Wednesday, October 28, 2015

Science Hack Day SF 2015 - Amino Acid Dependence of alpha Helix Length

Last year at Science Hack Day SF I led and ardent band of marauders into battle in an attempt to create a simple method to sequence DNA. Though we accomplished some stuff it was alot of work! This year I just wanted to hangout and relax and code for 8 or 10 hours straight.

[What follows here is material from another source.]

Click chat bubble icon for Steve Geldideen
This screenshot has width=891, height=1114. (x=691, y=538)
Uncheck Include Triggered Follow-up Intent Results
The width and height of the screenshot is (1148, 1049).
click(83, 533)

The project I decided to work on was the amino acid dependence of secondary structure lengths in proteins. Proteins as we all know and love, are little nanomachines. In order to better engineer and create proteins from scratch we need to understand how they have evolved and why. The smaller parts that make up proteins (i.e. alpha helices, beta sheets, &c.) are made up of specific amino acids with specific properties. I wanted to take that one step further as I have never seen a paper or heard much about the amino acid dependence based on the size of a secondary structure element. One could imagine that a smaller helix might have a propensity against certain amino acids that are less helical as opposed to a longer helix. 

Protein Model of Lysozyme, alpha helices are in teal,
beta sheets are in red, loops are in purple

I downloaded the amino acid sequence and secondary structure of each protein in the PDB(http://www.rcsb.org) and then wrote code(code is here) to parse and quantify the data. In the end I was a little dissapointed. It doesn't seem like many or any amino acids really have a dependence on secondary structure length.

Here is a graph of the ones that seem to change the most.

Alanine(A) might have some dependence and same with Proline(P) though I think Proline is an artifact(helices tend to end with prolines as a helix breaker, if this helix breaking residue is included in the count it can skew the percentages for shorter helices).

Anyways, want to look at beta sheets next and then maybe the protein size dependence of the amino acid dependence of secondary structure length. Or even secondary structure length dependence of protein size dependence.